JinkoSolar, JA Solar and Trina Solar have achieved a total shipment of about 180GW in the first three quarters of 2024 amidst bleak industry situation, according to the latest data provided by Solarbe.
In the third quarter of 2024, the photovoltaic industry chain continues to experience a certain structural supply-demand imbalance, with severe competition leading to record-low prices in multiple segments.

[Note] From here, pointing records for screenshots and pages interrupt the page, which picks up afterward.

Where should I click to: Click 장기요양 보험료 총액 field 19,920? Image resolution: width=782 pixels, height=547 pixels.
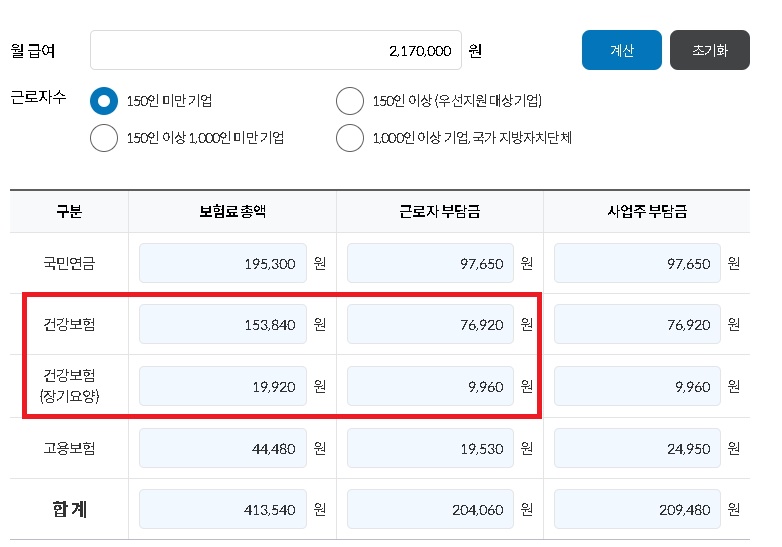[222, 386]
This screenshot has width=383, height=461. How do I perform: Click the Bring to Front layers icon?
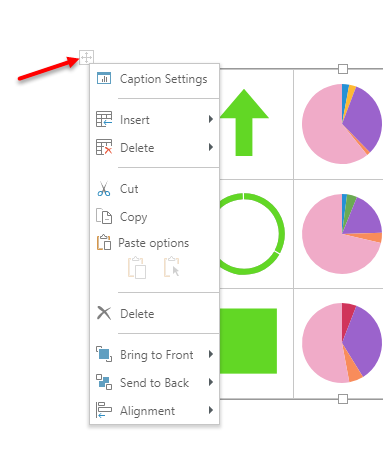[x=104, y=354]
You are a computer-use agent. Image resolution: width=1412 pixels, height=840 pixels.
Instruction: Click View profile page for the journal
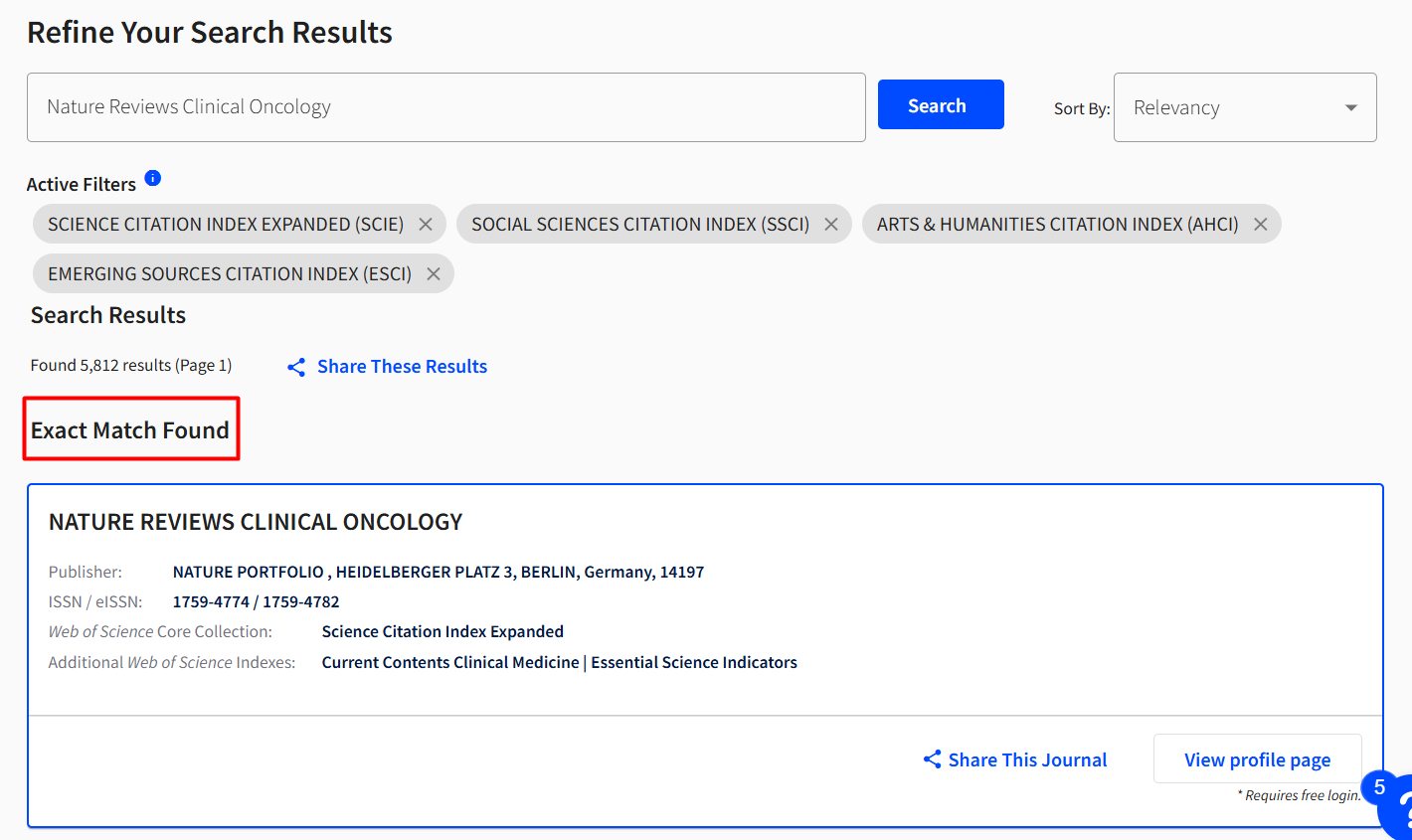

According to the latest data, the top four manufacturers collectively shipped approximately 230GW in the first three quarters, maintaining a market share of over 52%. The top ten manufacturers accounted for 81%, further highlighting the dominance of leading companies. Following the Chinese Photovoltaic Industry Association’s price initiative, most bidding quotes from photovoltaic firms are now close to the price floor, resulting in minimal differences in pricing scores. Larger companies often hold advantages in technology, business operations, and performance, which increases their chances of winning bids and gradually squeezes the survival space of smaller enterprises, objectively accelerating industry consolidation.
Surveys reveal the painful adjustments the industry is undergoing–some companies have undergone significant changes in their marketing departments, with all original contacts leaving for other opportunities; some have entered a “rotating holiday” mode, operating at less than 20% capacity, leading to a sharp decline in shipments; others are providing extended payment terms to downstream partners to maintain market share, making cash collection challenging.
Opinions on the end of this adjustment cycle vary widely. Leaders of listed companies and brokerages tend to have optimistic expectations, while unlisted firms and distributed companies express concerns. Solarbe believes that if the entire industry reduces operating rates, postpones expansion plans, adheres to price commitments, and follows market development trends, this cyclical adjustment may conclude by the end of 2025. However, if local governments intervene to rescue struggling businesses, the current state of widespread profitability issues could persist into the second half of 2026, potentially causing further harm to the industry.